Here’s How the Hawaii Fires Spread So Fast

AP Photo/Rick Bowmer
Wildfire wreckage is shown Thursday, Aug. 10, 2023, in Lahaina, Hawaii.

Raging, wind-whipped wildfires this week have killed at least 36 people in Hawaii and destroyed much of the Maui town of Lahaina. While months of drought set the stage for the fires, it was the confluence of two weather systems – high pressure to the north and Category 4 Hurricane Dora to the south – that incited the winds that spread the blazes at devastating speeds.

Wildfires are relatively common on the Hawaiian islands. About 0.5 percent of Hawaii’s land area burns each year, “equal to or greater than the proportion burned of any other U.S. state,” according to the Hawaii Wildfire Management Organization. This week’s firestorm, however, has been uncommon in its ferocity, destroying hundreds of buildings, forcing mass evacuations and cutting power to as many as about 13,000 customers.

A bit of meteorology explains what sparked the violent winds behind Hawaii’s fast-moving firestorm.

Months of drought set the stage for the fires by drying out vegetation, which has become more flammable in recent decades because of the spread of nonnative grasses. But it’s been unusually strong winds that have caused the fires to spread out of control so quickly. Gusts as high as 67 mph were reported in Maui County, and up to 82 mph in Hawaii and Honolulu counties.
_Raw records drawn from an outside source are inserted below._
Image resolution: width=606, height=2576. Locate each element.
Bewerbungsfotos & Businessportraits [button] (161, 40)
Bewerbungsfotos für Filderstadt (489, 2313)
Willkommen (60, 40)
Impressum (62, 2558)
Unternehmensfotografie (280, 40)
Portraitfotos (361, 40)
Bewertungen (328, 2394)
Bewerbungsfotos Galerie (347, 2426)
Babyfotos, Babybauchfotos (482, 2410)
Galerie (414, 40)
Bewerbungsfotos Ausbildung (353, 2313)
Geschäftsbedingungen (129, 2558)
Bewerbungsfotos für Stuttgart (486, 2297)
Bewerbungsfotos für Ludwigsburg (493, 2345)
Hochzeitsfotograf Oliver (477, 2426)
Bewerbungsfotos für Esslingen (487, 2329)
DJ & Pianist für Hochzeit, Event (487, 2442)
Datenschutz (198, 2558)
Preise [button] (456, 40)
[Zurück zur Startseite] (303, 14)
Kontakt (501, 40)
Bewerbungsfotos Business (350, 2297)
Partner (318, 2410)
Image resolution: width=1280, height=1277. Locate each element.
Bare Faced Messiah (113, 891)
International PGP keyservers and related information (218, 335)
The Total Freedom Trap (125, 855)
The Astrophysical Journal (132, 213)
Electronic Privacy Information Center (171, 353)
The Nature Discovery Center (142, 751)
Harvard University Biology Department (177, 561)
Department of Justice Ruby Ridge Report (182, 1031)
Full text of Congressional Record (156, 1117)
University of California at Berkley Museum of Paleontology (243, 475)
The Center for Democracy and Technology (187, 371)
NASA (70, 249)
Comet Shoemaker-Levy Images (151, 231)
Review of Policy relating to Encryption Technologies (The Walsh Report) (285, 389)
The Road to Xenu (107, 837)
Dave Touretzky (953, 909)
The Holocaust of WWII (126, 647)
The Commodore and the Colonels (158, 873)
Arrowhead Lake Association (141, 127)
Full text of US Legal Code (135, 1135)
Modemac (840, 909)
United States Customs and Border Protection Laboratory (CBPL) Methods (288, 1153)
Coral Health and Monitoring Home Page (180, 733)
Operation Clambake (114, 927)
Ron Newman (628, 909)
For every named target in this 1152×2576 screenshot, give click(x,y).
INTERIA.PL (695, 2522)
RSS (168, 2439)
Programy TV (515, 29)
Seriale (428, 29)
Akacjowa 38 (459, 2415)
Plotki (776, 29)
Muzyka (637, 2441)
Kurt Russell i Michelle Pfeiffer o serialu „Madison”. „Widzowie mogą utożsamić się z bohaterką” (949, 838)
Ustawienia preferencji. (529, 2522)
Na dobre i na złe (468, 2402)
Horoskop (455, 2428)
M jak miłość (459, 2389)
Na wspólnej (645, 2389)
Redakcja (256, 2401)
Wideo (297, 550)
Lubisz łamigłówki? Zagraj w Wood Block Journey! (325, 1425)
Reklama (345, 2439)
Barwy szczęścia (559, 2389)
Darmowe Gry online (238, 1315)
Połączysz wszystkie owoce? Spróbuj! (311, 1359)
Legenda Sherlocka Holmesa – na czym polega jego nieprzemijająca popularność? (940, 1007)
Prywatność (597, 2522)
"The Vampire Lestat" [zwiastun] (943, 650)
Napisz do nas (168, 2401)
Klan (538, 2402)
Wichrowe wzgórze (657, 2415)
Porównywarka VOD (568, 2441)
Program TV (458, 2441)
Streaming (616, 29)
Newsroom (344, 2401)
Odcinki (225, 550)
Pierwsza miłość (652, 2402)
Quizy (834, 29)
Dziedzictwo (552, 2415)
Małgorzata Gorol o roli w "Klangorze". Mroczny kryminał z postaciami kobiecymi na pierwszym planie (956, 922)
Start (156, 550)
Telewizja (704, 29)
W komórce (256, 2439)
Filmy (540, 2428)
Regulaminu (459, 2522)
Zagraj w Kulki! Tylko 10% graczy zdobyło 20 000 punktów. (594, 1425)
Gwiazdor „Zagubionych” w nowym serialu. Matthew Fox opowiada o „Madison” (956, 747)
The gusty winds are the result of a large difference in pressure – more than 60 millibars – between high pressure to the north of the islands and low pressure associated with Dora passing to the south. Differences in atmospheric pressure create wind, and gusts become intense when the differences are steep over small distances.

While it’s not unusual for high pressure to set up north of Hawaii and to usher in strong east to west breezes, the added presence of Dora intensified the winds by increasing the pressure difference over the region.

The breezes sweeping over the islands were not only extremely gusty but also were unusually dry.

As the arid winds swept over the West Maui Mountains, they forced air to accelerate down the west side of the mountains. These are known as “downslope” winds, which compress and heat the air as they descend and dry it out even more. Such winds increase the risk of wildfires, and gusts can quickly fan flames.

“We’ve seen this time and time again: downslope wind storms are drivers of the highest impact fires,” tweeted Neil Lareau, a professor of meteorology and a wildfire expert at the University of Nevada at Reno.

These dry downslope winds have different names in different parts of the world. In Southern California, they’re called Santa Ana winds, which are a common culprit in many of the state’s worst wildfires. In Alaska, and along the Rocky Mountains, they are known as the Foehn or Chinook winds.

It’s not the first time that hurricane winds have aided the development of Hawaiian wildfires. In 2018, downslope winds from Hurricane Lane helped to initiate multiple fires on Maui and Oahu. Hurricane Lane passed much closer to Hawaii – about 150 miles to the south – which was close enough to trigger flooding and fires at the same time.

“With strong high pressure to the north of the state and Lane advancing from the south, sustained winds of around 30 mph and gusts in excess of 50 mph blew across western Maui. Driven by these winds, three wildfires rapidly charred 2,000 acres and destroyed 21 residential structures, causing over $4 million in reported damage,” the National Hurricane Center wrote in a report.

Because Dora passed much farther away, about 500 miles south of Hawaii, not all meteorologists agree on the extent of Dora’s role in fanning this week’s deadly flames. But the consensus is that the hurricane, which has traveled about 4,400 miles across the Pacific, played a role.